[Entries supplied]:
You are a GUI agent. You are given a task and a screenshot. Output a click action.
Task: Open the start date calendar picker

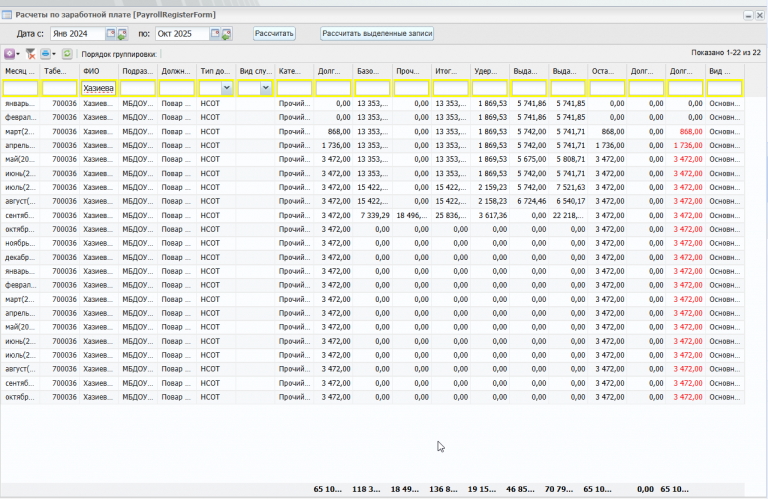pyautogui.click(x=111, y=34)
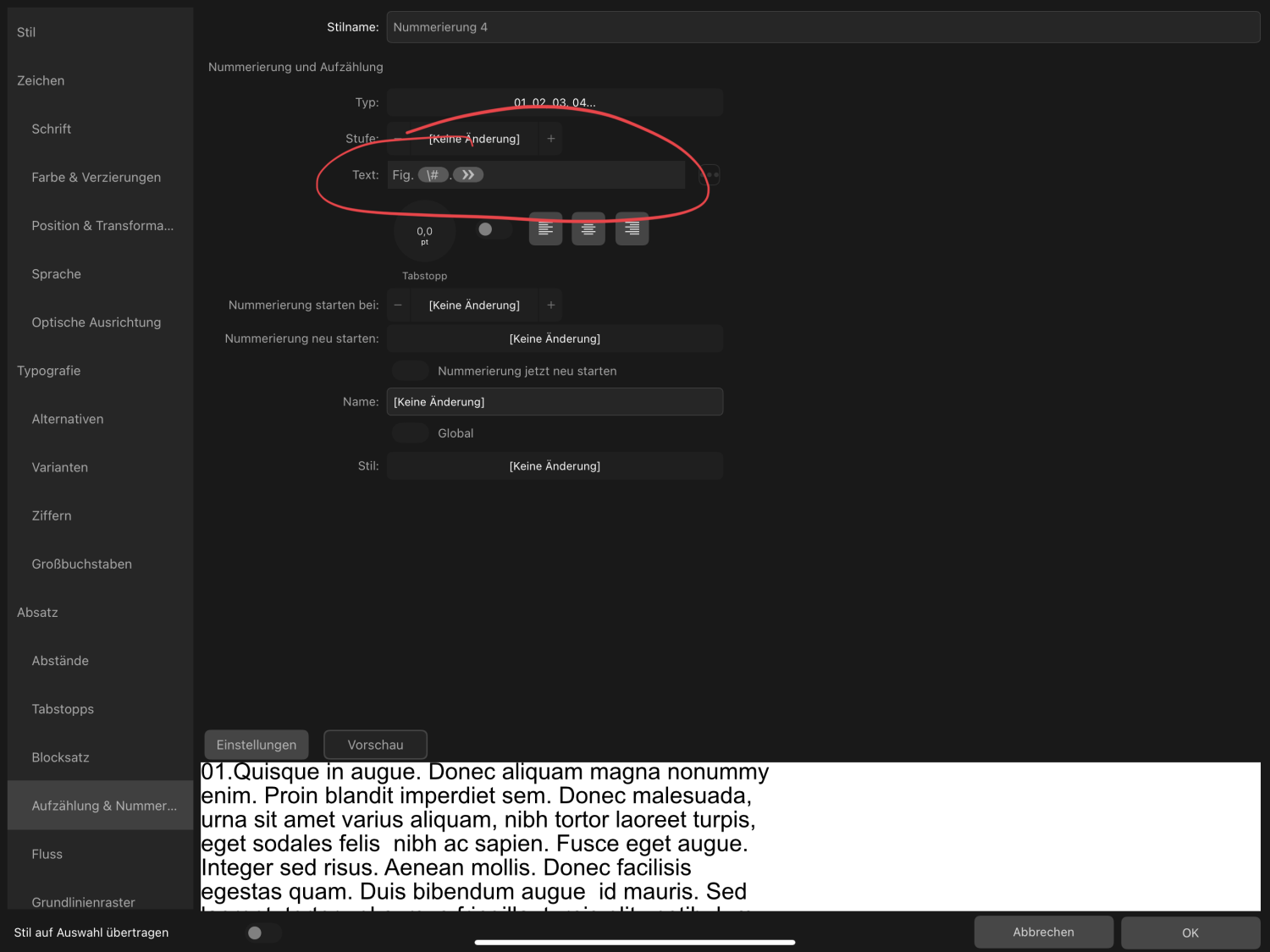Select the right alignment icon
This screenshot has height=952, width=1270.
coord(632,228)
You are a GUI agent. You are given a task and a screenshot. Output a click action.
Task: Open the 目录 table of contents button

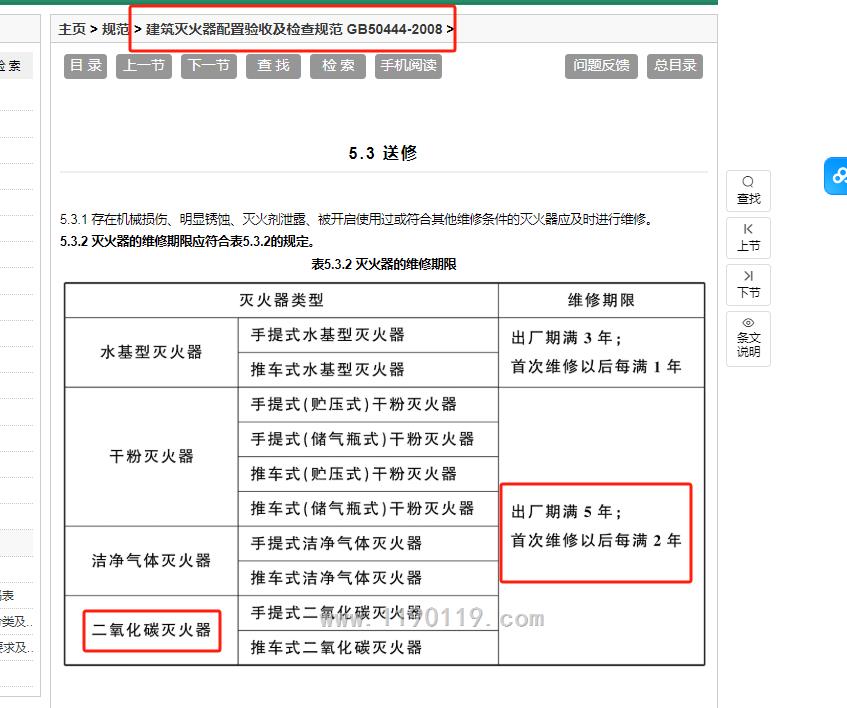click(86, 66)
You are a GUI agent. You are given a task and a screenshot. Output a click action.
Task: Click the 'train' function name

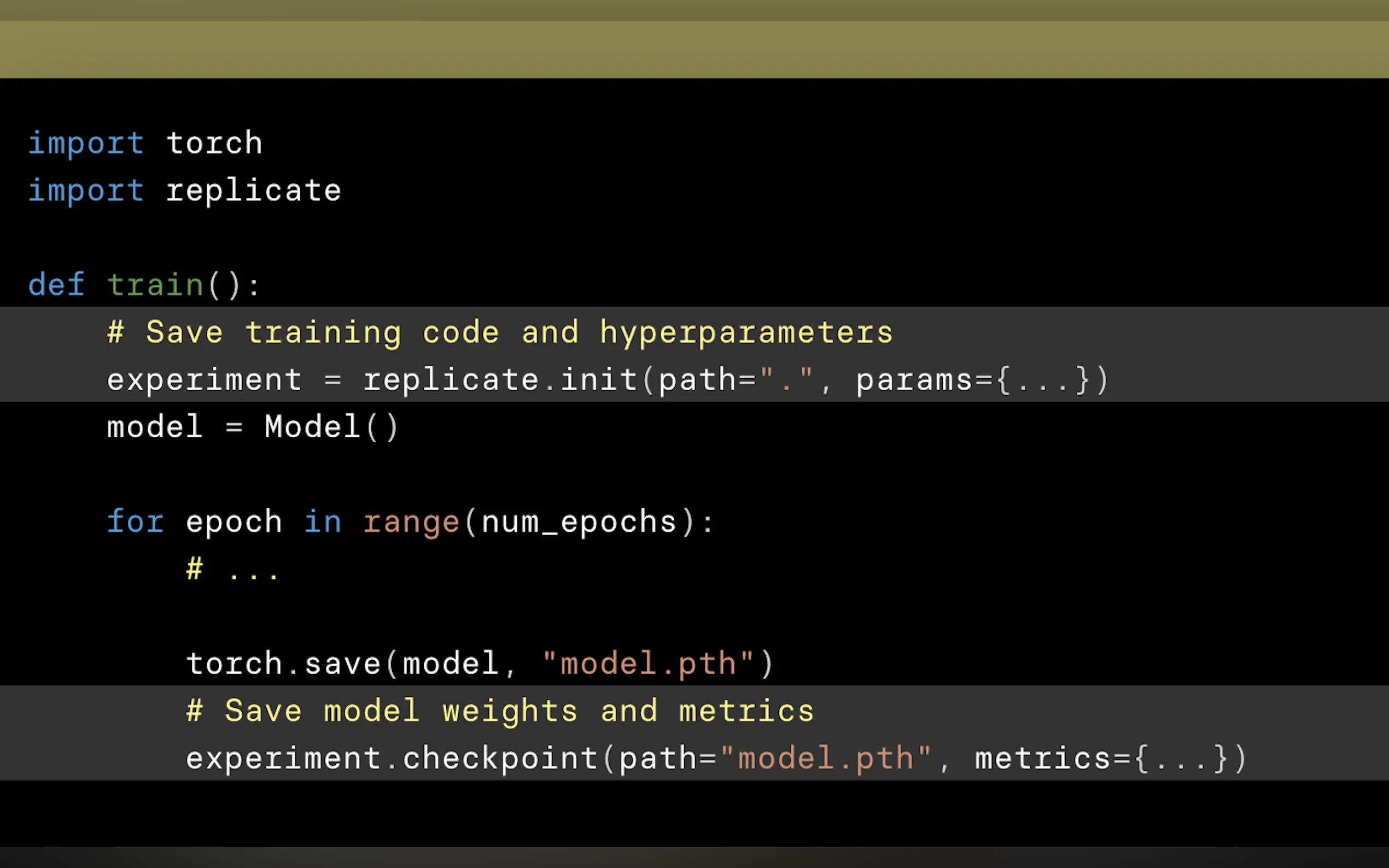click(155, 285)
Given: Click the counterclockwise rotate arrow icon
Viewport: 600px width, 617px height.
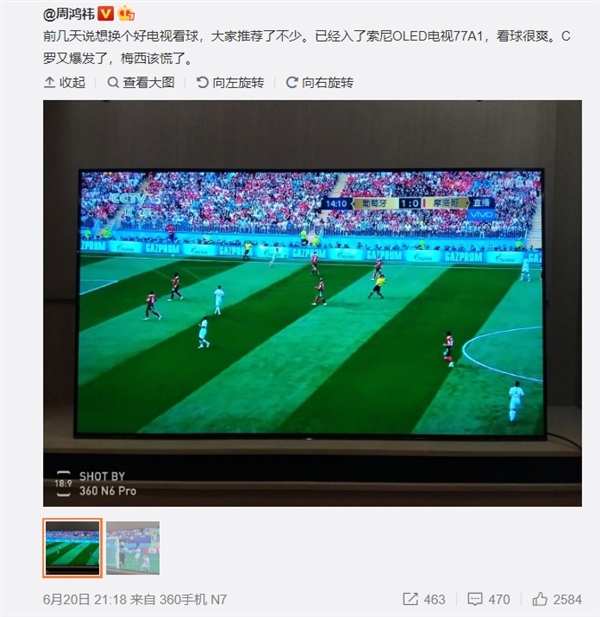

[Task requirements]: Render every line of the items above as a Markdown table with the columns Row and Text, numbering each row and omitting blank lines. Leave the pictures out of the table.

[Response to the task]:
| Row | Text |
|---|---|
| 1 | You are a GUI agent. You are given a task and a screenshot. Output a click action. |
| 2 | Task: Open the start date calendar picker |
| 3 | pyautogui.click(x=111, y=34) |
| 4 | Select the right alignment icon |
| 5 | This screenshot has height=952, width=1270. |
| 6 | coord(632,228) |
| 7 | You are a GUI agent. You are given a task and a screenshot. Output a click action. |
| 8 | Task: Open the 目录 table of contents button |
| 9 | click(86, 66) |
| 10 | You are a GUI agent. You are given a task and a screenshot. Output a click action. |
| 11 | Task: Click the 'train' function name |
| 12 | click(155, 285) |
| 13 | Given: Click the counterclockwise rotate arrow icon |
| 14 | Viewport: 600px width, 617px height. |